(ENTRIES SHOWN Opens)

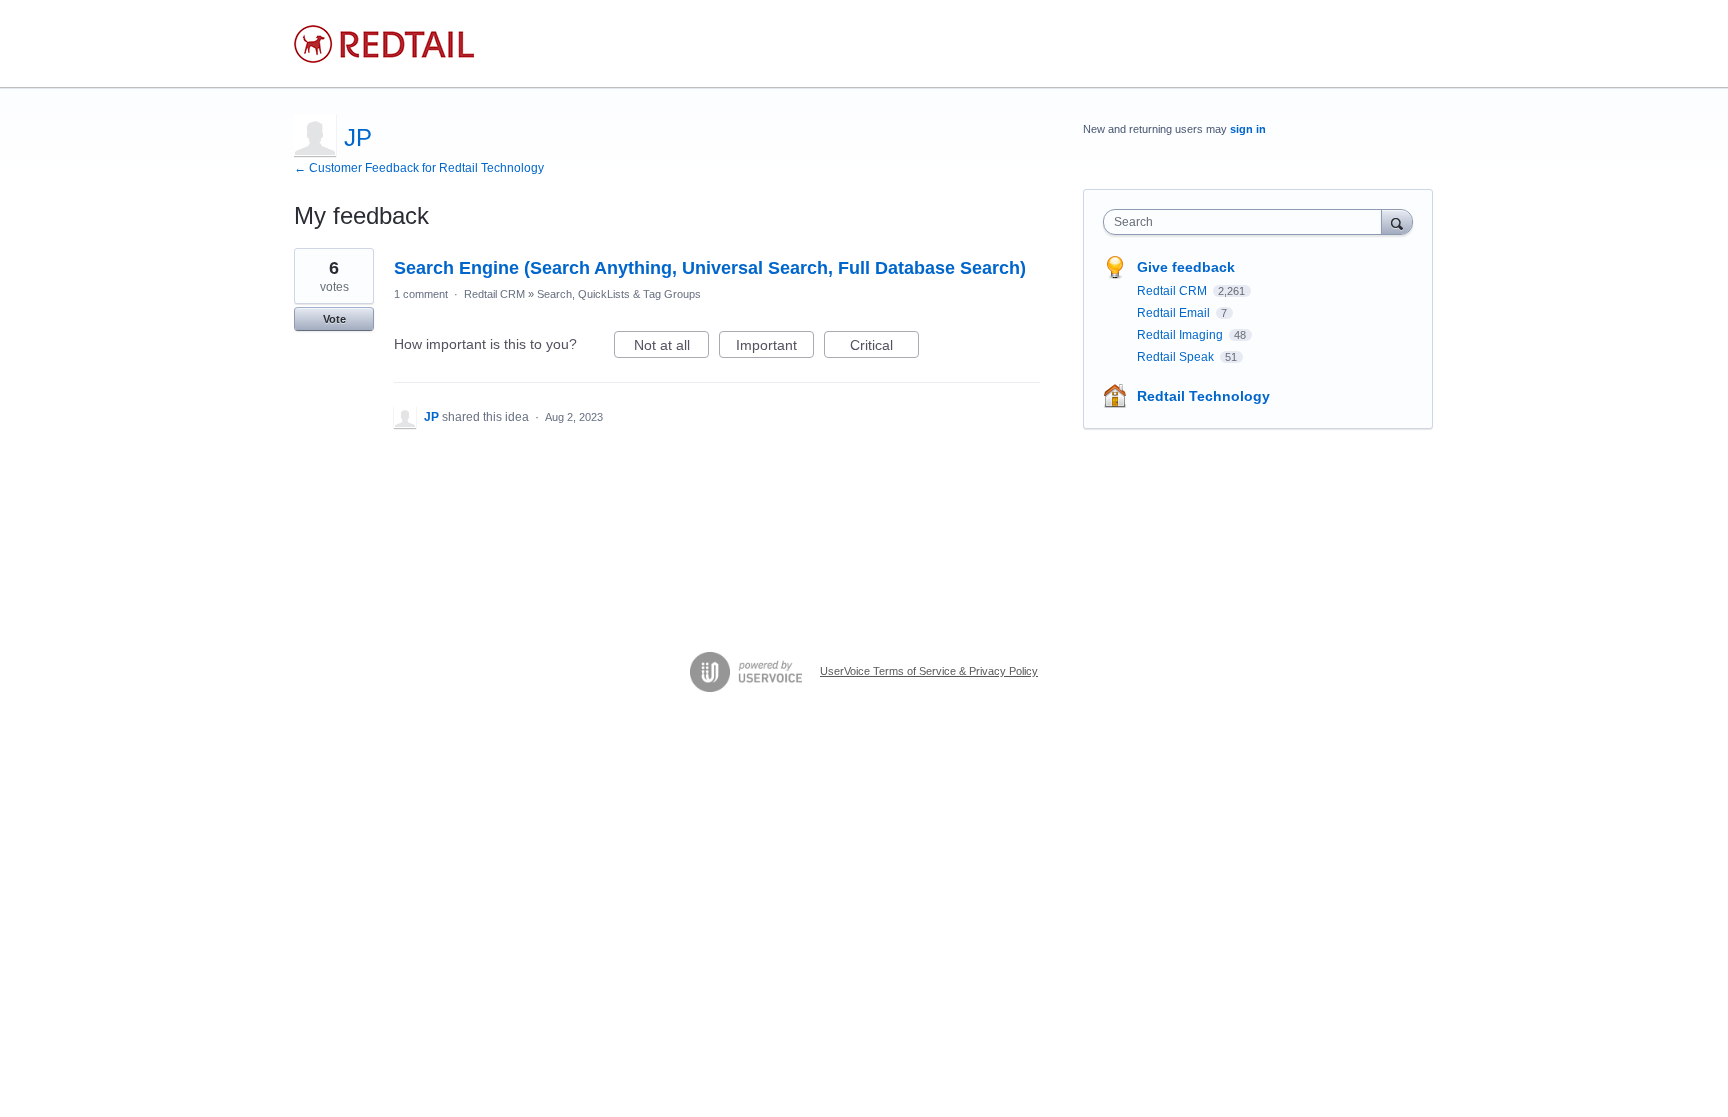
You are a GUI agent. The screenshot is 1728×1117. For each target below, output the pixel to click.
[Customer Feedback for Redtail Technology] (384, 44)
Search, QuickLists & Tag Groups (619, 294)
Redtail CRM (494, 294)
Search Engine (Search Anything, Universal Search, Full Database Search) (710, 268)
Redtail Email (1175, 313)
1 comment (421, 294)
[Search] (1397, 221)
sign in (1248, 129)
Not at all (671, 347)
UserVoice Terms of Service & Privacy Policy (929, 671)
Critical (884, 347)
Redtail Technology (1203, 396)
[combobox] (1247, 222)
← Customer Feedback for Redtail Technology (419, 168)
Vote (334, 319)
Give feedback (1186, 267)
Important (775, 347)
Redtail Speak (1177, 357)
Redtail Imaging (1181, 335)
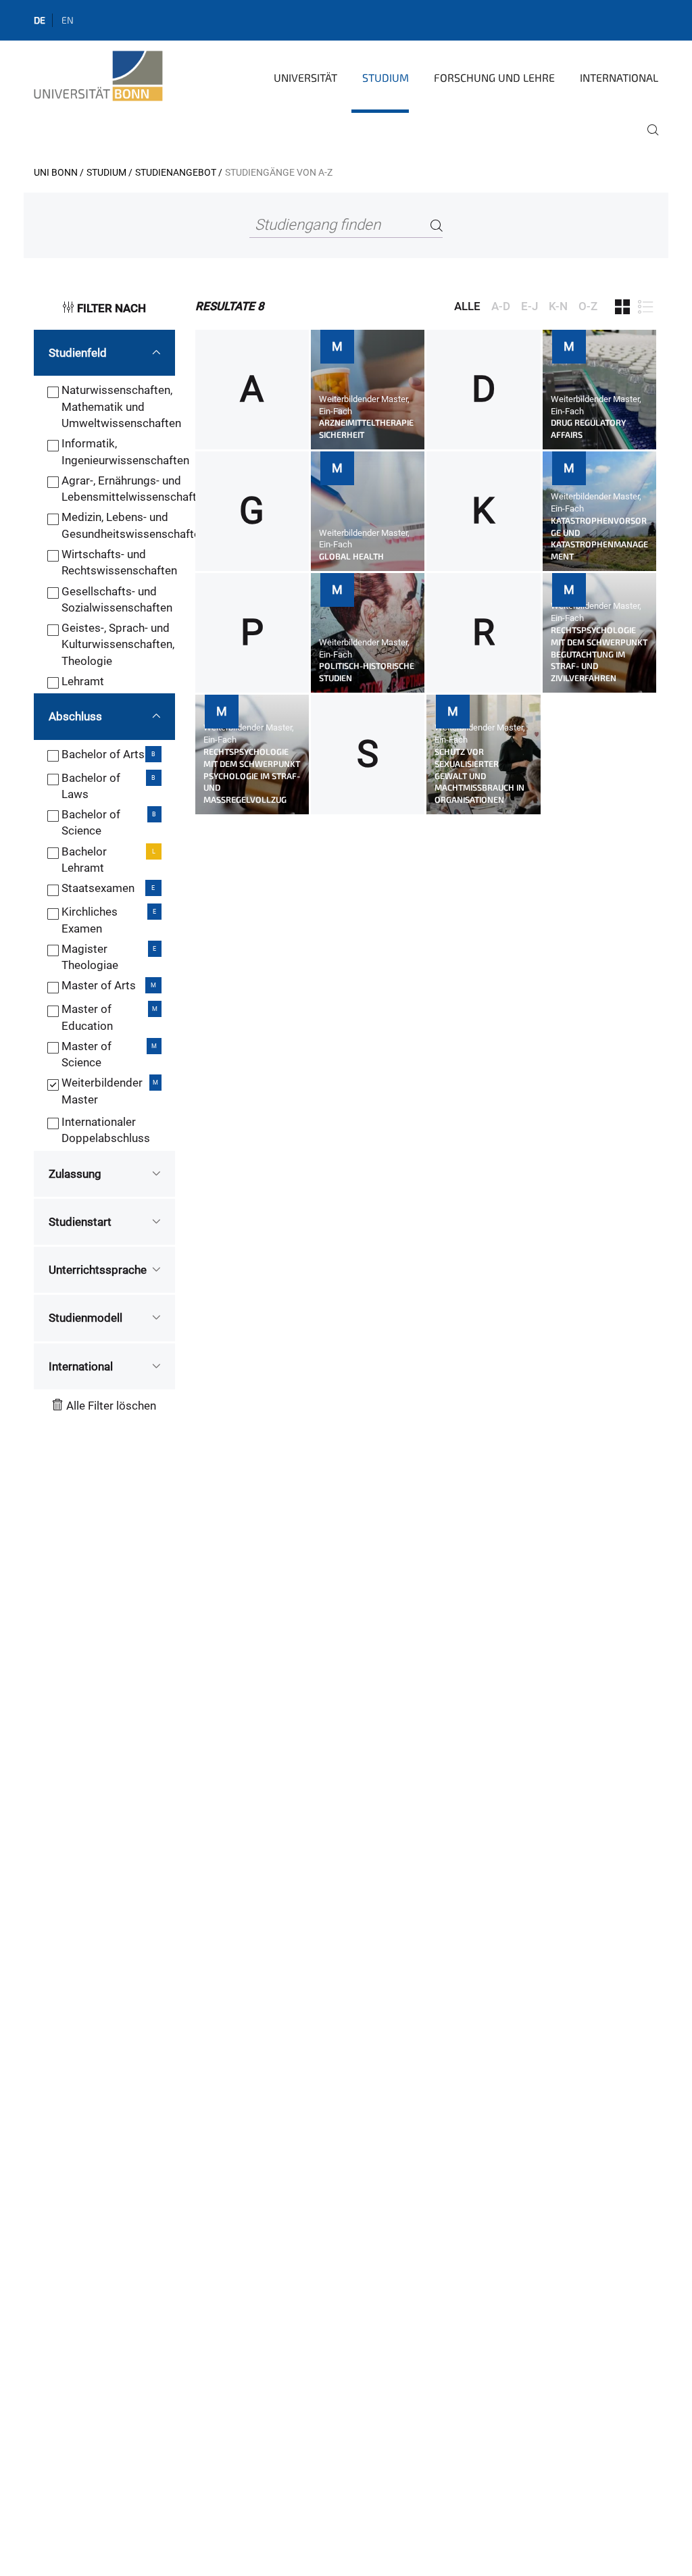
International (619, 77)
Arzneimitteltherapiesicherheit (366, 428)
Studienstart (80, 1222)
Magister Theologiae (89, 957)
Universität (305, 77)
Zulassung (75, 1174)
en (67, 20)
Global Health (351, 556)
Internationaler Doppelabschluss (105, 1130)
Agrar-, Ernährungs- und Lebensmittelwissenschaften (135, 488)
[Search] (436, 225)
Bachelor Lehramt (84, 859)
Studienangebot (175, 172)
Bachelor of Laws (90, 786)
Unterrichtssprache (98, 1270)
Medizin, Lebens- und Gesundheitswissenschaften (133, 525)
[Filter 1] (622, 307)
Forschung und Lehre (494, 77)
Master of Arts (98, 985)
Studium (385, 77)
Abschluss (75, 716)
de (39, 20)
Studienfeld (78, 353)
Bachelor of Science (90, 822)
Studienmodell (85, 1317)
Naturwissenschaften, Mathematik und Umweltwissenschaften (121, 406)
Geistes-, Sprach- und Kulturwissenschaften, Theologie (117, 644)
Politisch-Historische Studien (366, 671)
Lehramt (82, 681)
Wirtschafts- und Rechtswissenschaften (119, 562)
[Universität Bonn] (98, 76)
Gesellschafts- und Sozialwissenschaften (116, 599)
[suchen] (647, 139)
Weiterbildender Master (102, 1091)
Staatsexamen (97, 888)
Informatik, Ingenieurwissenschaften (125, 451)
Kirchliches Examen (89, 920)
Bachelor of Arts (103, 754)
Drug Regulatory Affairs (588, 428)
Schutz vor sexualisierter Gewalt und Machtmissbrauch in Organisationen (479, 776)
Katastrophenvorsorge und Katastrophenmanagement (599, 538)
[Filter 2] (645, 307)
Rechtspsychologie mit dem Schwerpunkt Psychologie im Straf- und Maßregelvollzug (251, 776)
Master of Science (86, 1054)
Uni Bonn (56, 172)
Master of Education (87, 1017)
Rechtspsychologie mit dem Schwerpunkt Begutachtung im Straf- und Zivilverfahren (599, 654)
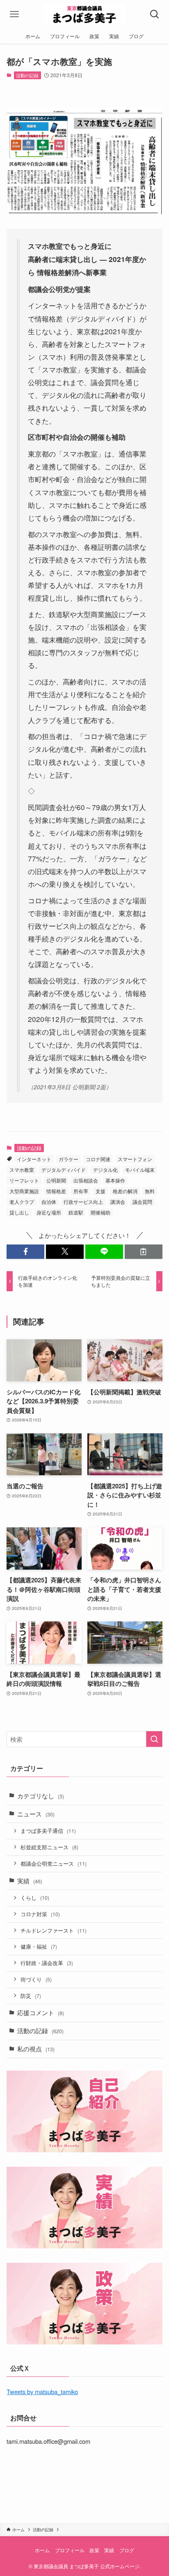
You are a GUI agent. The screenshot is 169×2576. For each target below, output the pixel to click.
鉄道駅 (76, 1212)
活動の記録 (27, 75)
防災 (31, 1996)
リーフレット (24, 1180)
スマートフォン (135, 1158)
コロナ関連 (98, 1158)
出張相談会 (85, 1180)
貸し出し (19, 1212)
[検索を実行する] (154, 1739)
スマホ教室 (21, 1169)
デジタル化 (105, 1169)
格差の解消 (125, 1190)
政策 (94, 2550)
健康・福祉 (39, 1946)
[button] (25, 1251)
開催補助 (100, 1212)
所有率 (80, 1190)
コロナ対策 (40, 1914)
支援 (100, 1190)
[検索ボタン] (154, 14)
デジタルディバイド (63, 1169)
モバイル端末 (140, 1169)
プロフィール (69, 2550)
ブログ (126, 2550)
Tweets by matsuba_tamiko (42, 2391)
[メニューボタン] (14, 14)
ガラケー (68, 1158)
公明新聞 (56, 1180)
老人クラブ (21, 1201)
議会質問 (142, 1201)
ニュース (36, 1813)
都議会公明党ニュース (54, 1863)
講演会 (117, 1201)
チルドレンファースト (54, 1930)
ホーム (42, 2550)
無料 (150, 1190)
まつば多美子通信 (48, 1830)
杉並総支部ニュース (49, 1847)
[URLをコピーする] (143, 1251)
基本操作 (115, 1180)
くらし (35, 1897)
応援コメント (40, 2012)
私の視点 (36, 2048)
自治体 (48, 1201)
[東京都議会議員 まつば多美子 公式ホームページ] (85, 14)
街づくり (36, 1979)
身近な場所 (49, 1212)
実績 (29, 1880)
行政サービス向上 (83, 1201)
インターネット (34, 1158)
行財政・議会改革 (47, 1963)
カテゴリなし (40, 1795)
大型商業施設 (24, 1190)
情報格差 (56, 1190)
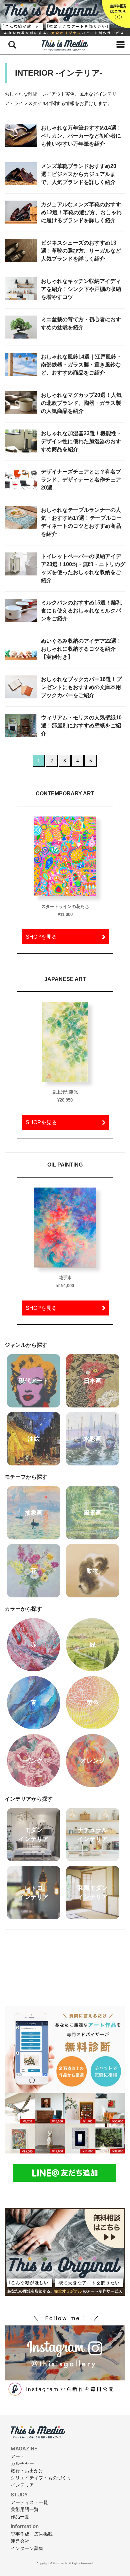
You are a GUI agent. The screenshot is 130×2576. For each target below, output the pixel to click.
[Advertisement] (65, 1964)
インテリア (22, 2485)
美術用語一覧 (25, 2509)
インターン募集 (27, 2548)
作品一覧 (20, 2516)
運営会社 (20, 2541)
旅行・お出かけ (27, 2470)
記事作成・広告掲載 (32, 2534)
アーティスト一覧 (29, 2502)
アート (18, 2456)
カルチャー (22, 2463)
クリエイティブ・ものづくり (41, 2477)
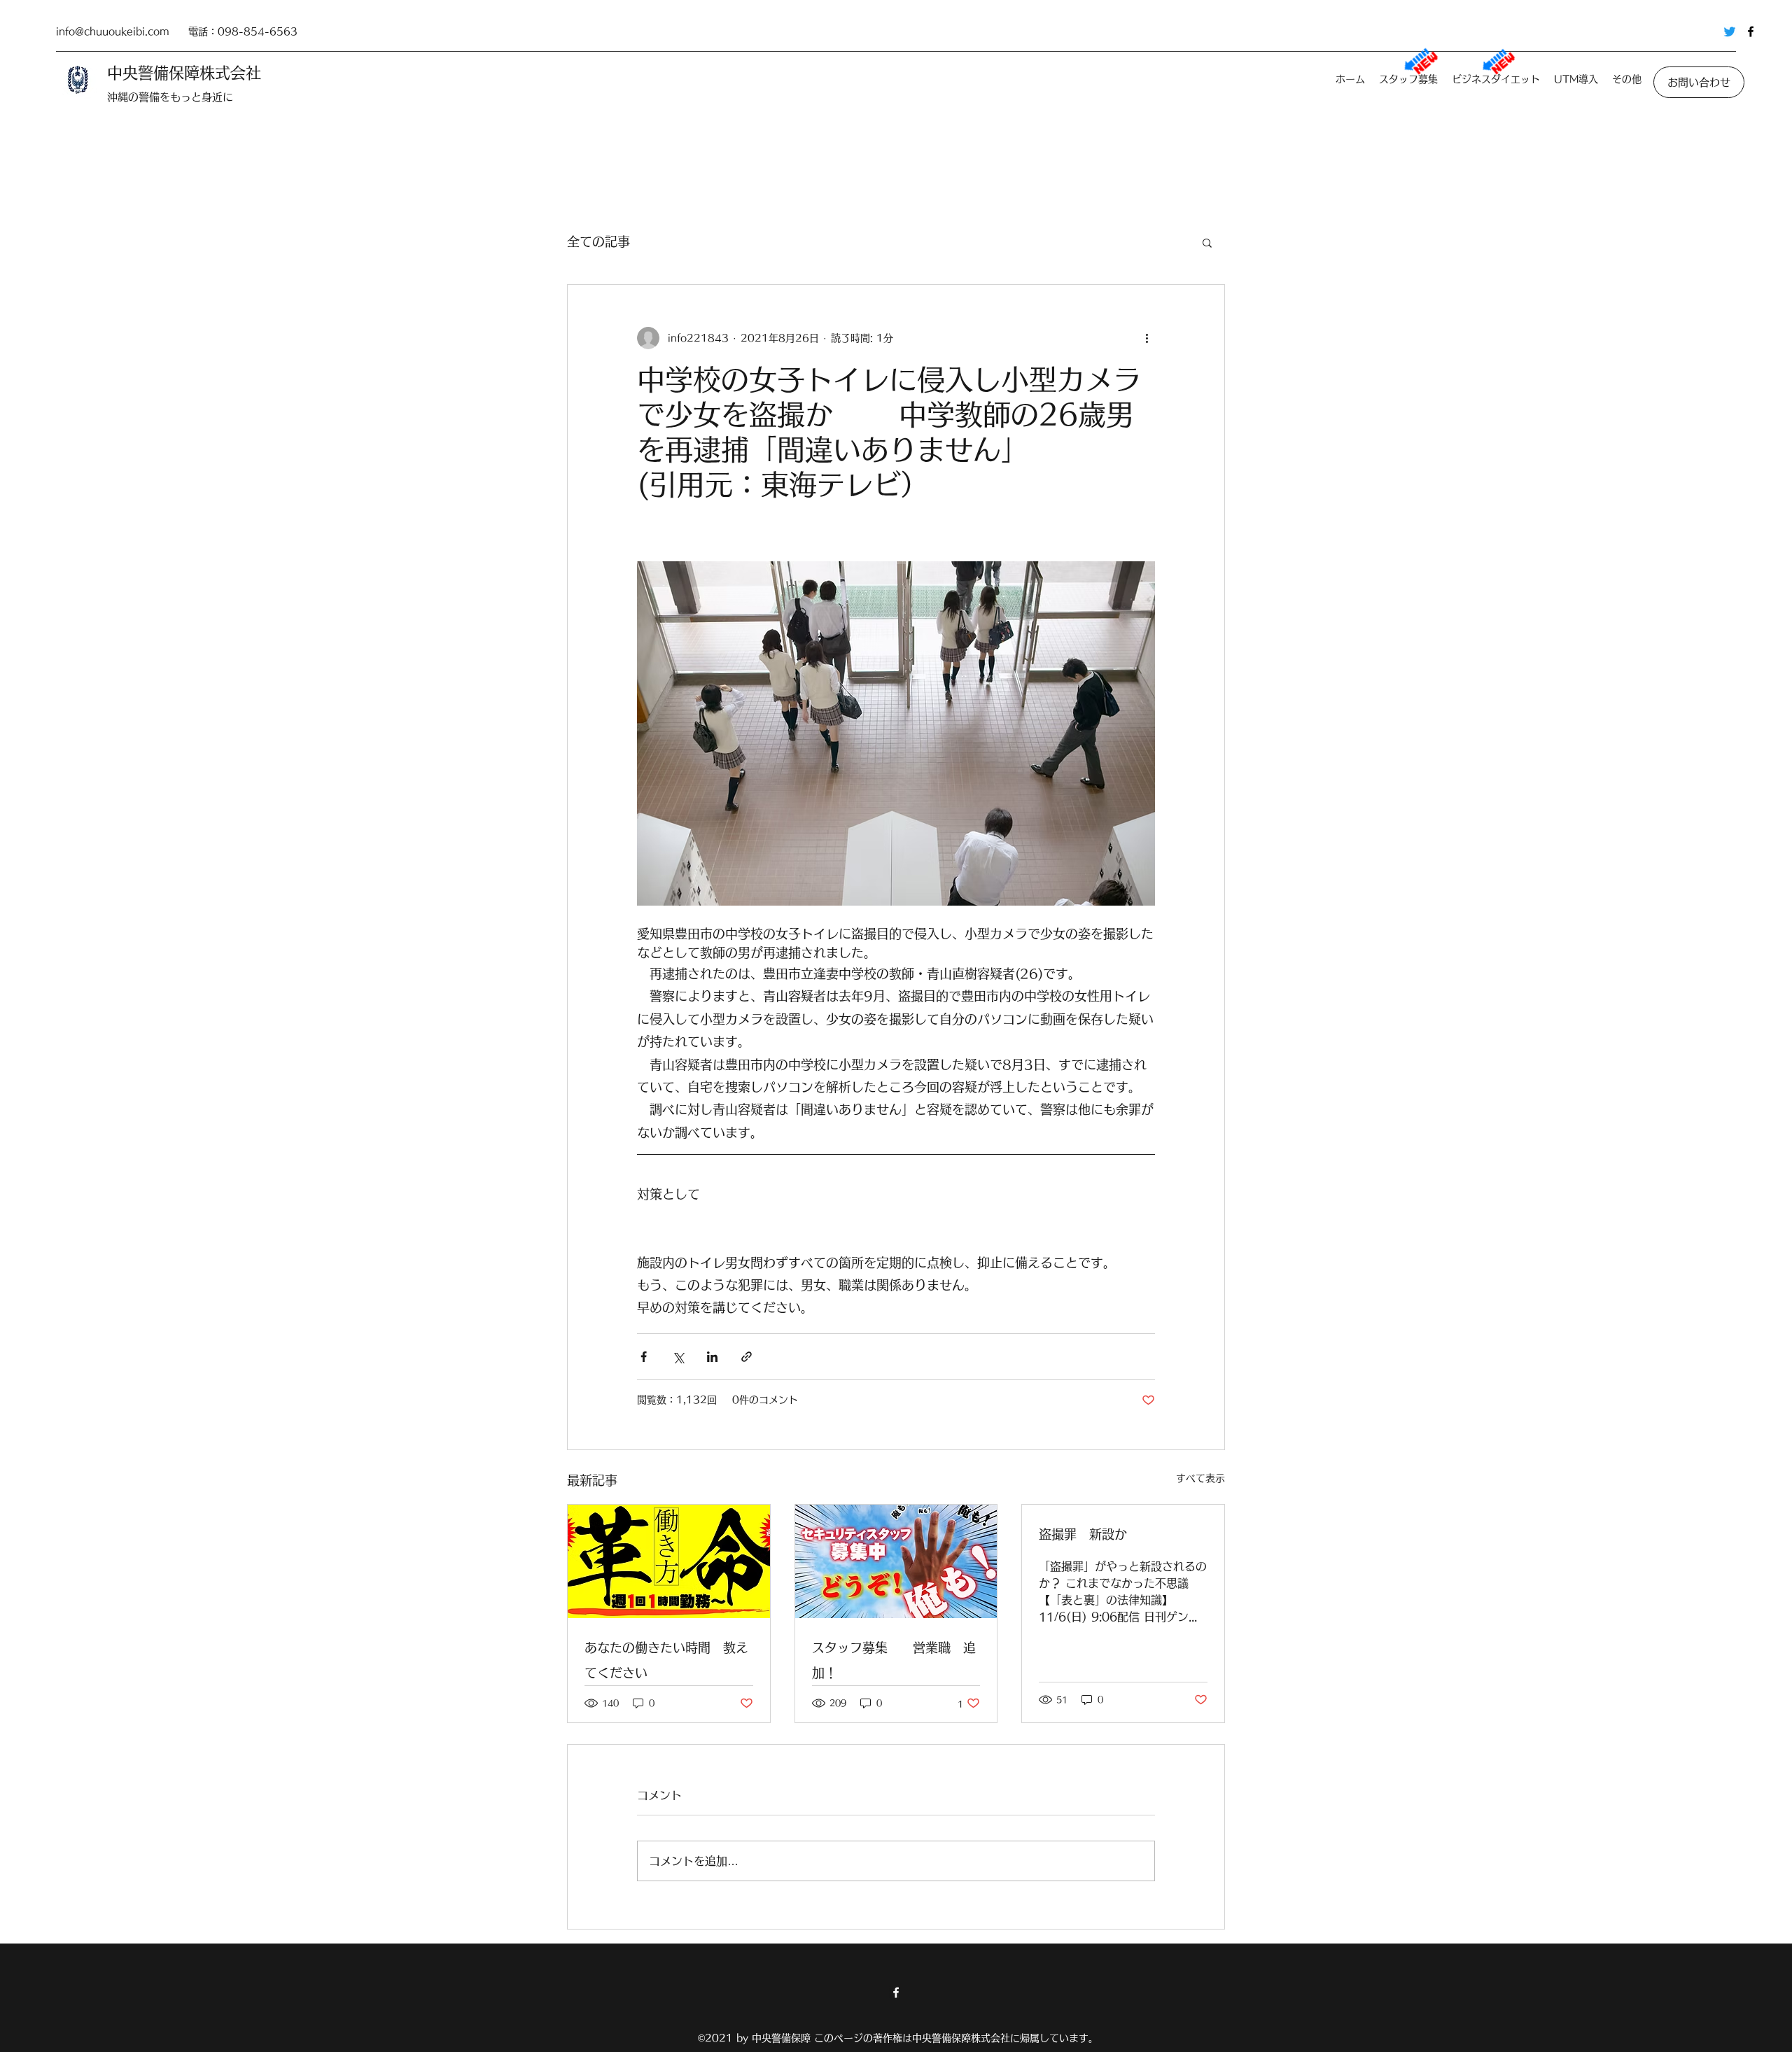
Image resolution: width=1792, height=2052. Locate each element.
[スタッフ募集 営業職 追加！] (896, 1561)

(ENTRIES SHOWN Closes)

• _YOUR GOAL_
Go through the entries and filter for lines holding the word "Bachelor"; copy each match.

• _WRITTEN RESPONSE_
Bachelor Lehramt (84, 859)
Bachelor of Laws (90, 786)
Bachelor of Science (90, 822)
Bachelor of Arts (103, 754)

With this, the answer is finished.